In Kenji Itoso’s first short episode, Fintan goes to an air-guitar competition and a cellphone-throwing competition, before sitting in a sauna for a while. The “plot” for this and episodes yet to come were the result of an open competition by the embassy in Tokyo, so I guess we should be glad that the public didn’t demand it be called The Adventures of Finny McFinnface. Coming soon from the British embassy, perhaps: the wacky animated adventures of Brekshit the incontinent, immigrant-hating bulldog?
And yet, Finland already has a good showing in Japanese animation. Lucy Heartfilia from Fairy Tail, sometimes seen wearing a Finnish flag made out of boobs, could easily be an ambassador for the country. The Moomins already are, to such an extent that there’s always summer work for Japanese-speakers if they want to dress up as troll-things in the Moominland Theme Park. Meanwhile, in Hetalia, the character of Finland is depicted as being in an oddly creepy relationship with Sweden… also true to life.

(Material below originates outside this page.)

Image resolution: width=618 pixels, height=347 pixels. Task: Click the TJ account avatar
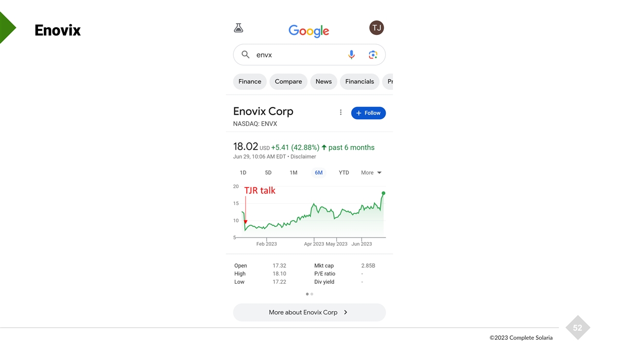click(376, 28)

Hopefully Fintan’s later adventures will be more adventurous. Things that the Japanese would lap up like crazy about Finland: liquorice-flavour vodka, tar-flavoured ice cream, 58 words for frozen precipitation, the Winter War, the world’s 16th highest rate of gun-ownership, the Northern Lights, Topless Thursdays, and the time a Japanese secret agent sent a bunch of drunken sailors with a ship full of guns and ammo to start a Finnish revolution and distract the Russians from the Far East. Now there’s an anime…
I’m sorry: I made Topless Thursdays up, but there’s still time, Finland.
Jonathan Clements is the author of An Armchair Traveller’s History of Finland. This article first appeared in NEO #163, 2017.